--- Records supplied Enclosed Below ---
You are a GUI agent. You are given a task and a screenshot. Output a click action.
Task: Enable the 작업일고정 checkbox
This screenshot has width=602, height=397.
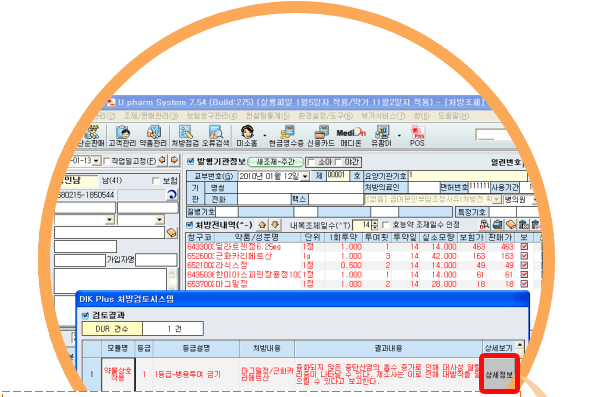(107, 161)
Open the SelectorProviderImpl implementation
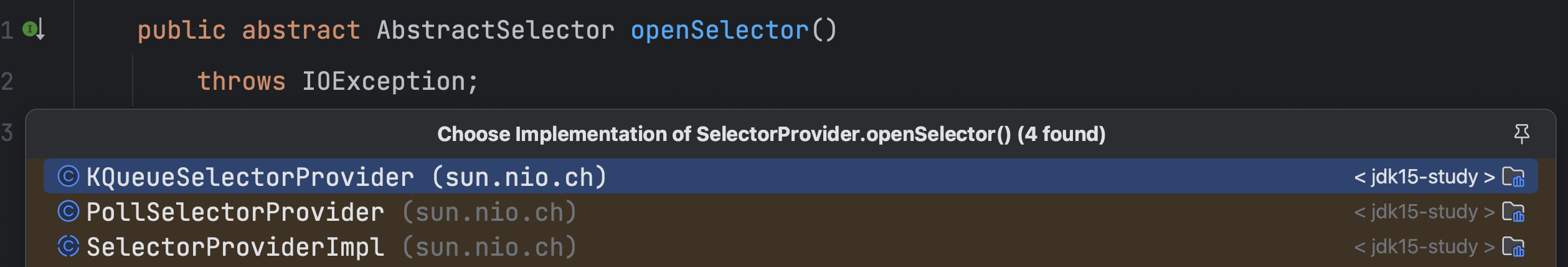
--- End of Enclosed Records supplied ---
Exercise prompt: Could you set down exactly, and only, the lines from the line containing "This screenshot has width=602, height=397." through the last line of the records, both included, without the pictures?

Task answer:
This screenshot has width=602, height=397.
(107, 161)
Open the SelectorProviderImpl implementation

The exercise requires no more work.